EU TAXUD Publishes Brexit Rules of Origin Guide  

The  EU Commission’s TAXUD has published a guide for traders concerning the rules of origins provisions of the EU-UK Trade & Cooperation Agreement, under which preferential rules of origin apply. The guide covers determining the origin of goods, how to ensure a trader can benefit from the rules, the claim process, verification and record keeping.

OECD BEPS Action 14 Public Consultation  

The OECD held an online public consultation on 1 February on the 2020 review of BEPS Action 14 on dispute resolution minimum standards and improving the mutual agreement procedure (MAP). Public comments received concerning the consultation were addressed by way of panel discussions covering input topics.

Speakers discussed issues surrounding preventing disputes, access to MAP, resolution of MAP cases, implementation of MAP agreements, statistics concerning the use of MAP and suggestions for its improvement.

The consultation is available to replay via the OECD website.

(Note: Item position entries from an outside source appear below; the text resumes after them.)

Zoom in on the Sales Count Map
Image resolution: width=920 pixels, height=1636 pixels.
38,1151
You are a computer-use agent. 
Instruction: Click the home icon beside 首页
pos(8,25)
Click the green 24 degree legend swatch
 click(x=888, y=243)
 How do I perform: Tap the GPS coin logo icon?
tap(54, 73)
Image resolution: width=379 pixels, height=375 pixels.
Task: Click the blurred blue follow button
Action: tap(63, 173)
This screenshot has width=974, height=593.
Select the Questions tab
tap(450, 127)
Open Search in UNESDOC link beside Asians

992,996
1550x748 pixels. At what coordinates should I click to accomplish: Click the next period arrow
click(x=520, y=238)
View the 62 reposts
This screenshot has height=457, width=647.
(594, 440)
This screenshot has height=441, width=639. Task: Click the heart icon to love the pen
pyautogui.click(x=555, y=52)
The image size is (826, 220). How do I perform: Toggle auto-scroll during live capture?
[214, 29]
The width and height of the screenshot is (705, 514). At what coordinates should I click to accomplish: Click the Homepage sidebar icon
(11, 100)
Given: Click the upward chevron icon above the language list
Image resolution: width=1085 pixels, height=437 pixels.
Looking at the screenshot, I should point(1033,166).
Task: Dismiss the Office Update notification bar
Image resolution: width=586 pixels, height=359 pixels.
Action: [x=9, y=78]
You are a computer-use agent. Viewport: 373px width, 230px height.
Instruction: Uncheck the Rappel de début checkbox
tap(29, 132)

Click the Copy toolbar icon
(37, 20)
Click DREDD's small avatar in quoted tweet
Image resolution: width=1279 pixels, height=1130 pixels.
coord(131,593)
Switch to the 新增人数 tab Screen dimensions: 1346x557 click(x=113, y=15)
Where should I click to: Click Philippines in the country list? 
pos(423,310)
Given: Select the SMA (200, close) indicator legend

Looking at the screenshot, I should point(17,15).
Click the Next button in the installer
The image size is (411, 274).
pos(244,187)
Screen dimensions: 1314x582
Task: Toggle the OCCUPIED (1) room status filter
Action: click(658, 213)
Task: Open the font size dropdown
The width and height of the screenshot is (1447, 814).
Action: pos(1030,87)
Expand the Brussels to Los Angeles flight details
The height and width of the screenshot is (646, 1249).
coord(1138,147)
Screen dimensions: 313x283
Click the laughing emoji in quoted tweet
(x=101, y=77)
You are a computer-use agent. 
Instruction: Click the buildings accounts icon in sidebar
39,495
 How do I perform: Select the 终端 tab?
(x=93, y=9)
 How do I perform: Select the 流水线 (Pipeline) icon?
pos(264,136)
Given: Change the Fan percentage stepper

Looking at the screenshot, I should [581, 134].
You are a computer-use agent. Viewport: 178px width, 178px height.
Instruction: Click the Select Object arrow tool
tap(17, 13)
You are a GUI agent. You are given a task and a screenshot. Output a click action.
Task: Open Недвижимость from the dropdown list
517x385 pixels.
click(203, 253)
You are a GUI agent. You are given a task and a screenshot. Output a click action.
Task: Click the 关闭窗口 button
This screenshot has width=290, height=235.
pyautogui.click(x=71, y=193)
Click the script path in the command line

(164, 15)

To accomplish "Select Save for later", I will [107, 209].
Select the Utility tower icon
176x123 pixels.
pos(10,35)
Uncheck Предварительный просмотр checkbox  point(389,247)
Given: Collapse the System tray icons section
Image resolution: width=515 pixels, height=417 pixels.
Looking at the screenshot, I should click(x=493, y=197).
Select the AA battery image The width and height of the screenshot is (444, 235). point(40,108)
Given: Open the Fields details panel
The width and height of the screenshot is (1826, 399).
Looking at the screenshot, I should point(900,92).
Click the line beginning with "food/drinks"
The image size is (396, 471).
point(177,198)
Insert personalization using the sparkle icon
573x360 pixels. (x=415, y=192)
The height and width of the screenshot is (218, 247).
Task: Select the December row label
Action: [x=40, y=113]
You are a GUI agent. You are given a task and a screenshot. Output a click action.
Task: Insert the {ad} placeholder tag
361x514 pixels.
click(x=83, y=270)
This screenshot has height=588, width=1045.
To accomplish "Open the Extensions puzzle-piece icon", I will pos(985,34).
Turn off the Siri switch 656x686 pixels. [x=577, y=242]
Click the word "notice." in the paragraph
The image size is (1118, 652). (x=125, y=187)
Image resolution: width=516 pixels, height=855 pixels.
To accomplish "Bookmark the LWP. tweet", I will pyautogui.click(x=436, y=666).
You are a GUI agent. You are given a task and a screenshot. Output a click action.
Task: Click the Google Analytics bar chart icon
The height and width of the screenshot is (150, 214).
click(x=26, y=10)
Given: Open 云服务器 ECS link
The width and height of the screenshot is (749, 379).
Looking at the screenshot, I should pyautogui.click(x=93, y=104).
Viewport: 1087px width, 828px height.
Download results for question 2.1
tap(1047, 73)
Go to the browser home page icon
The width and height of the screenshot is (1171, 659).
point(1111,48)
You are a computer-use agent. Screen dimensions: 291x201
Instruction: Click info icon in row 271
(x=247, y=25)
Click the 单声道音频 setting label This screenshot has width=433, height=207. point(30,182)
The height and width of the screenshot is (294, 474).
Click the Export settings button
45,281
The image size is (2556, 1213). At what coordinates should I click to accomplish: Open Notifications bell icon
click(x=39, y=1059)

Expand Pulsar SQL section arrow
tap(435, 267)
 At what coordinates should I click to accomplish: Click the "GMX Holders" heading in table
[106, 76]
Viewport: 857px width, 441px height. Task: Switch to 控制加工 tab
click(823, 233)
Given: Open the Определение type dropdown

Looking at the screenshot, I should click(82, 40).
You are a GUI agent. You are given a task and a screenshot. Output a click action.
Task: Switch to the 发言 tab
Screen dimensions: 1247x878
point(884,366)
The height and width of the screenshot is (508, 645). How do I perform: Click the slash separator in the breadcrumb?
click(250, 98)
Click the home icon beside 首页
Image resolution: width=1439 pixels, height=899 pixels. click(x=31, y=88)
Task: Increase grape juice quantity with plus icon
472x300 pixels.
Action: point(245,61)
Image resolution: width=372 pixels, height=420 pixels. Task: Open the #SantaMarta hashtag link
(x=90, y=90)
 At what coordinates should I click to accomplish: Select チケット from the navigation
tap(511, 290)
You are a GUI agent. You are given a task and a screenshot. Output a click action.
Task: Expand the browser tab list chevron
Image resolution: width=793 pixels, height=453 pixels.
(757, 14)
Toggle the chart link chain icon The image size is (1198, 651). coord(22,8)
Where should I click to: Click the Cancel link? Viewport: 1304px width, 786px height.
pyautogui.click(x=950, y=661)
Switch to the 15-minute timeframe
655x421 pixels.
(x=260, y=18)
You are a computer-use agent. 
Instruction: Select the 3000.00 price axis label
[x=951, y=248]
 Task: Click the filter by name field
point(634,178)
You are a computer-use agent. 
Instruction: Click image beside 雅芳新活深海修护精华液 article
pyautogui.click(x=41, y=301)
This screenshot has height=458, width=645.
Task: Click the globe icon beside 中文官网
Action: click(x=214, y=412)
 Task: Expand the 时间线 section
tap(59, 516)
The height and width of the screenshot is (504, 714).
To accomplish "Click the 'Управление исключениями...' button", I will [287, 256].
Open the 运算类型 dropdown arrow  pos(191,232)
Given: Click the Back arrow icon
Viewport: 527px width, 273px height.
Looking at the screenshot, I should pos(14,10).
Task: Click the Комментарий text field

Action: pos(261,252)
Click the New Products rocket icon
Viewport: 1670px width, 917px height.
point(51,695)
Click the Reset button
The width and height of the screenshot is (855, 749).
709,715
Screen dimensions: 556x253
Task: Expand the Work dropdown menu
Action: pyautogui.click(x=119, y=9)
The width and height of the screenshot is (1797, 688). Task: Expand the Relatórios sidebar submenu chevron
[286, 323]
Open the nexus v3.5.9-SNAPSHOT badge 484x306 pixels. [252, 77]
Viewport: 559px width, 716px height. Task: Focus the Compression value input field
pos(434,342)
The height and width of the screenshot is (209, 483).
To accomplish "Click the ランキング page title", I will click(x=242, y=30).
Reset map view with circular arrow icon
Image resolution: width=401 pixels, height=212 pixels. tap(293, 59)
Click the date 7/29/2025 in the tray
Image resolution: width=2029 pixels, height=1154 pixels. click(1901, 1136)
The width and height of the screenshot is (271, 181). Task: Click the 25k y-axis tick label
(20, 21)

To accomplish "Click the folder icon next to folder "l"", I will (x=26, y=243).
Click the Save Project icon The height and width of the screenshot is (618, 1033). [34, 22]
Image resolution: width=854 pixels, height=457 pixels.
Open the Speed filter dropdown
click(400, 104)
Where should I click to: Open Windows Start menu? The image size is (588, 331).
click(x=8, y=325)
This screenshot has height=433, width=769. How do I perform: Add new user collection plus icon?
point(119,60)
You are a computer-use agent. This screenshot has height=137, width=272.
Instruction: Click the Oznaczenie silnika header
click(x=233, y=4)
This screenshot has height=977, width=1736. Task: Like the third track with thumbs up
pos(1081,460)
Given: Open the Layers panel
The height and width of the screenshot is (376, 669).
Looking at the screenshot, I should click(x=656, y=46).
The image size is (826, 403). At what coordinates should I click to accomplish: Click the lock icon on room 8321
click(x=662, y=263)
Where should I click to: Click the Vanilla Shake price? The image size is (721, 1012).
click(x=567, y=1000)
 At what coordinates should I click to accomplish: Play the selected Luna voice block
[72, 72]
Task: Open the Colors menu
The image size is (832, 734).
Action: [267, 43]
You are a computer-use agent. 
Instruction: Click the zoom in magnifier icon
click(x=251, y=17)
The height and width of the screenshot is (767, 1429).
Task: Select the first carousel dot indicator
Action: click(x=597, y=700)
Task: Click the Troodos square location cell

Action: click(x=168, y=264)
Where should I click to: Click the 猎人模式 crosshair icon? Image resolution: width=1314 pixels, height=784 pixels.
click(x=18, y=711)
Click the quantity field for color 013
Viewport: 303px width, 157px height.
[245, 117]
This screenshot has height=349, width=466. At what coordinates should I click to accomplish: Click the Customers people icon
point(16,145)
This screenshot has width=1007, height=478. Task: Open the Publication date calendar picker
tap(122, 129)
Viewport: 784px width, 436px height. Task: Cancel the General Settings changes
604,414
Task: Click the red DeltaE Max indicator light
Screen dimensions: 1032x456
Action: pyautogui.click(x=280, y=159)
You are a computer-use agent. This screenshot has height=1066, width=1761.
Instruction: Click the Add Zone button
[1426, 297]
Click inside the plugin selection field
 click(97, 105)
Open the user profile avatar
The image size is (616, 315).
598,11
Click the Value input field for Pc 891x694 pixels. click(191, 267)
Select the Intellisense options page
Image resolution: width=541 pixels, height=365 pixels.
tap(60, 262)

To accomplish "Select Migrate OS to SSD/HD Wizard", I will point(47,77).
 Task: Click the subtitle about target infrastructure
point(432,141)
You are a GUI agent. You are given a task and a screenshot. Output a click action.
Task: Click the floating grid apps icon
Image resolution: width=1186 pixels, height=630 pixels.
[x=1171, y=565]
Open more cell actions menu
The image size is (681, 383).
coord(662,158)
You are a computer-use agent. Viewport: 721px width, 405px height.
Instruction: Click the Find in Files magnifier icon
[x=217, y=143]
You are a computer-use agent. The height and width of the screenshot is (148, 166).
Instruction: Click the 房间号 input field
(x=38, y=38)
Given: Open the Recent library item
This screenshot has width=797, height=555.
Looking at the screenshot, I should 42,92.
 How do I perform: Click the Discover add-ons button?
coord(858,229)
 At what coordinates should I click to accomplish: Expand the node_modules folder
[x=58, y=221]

EU Court of Auditors Assesses 70 Billion Lost Annually Through Corporate Tax Avoidance

The European Court of Auditors have released a report on the exchange of tax information in the EU, assessing the effectiveness of the system for the period 2014 to 2019, examining the framework proposed and put in place, the monitoring of implementation and the performance of the system of exchange.

The Court of Auditors estimates in its report that due to issues with the system of exchange and incomplete/inefficiencies in reporting that between €50 to 70 billion Euros tax revenue is lost per year.

The report highlights issues with lack of guidance and insufficient measurement of outcomes of the system, and the Court of Auditors recommends in its report that the EU Commission should expand monitoring activities and introduce legislative proposals that all relevant income information is exchanged.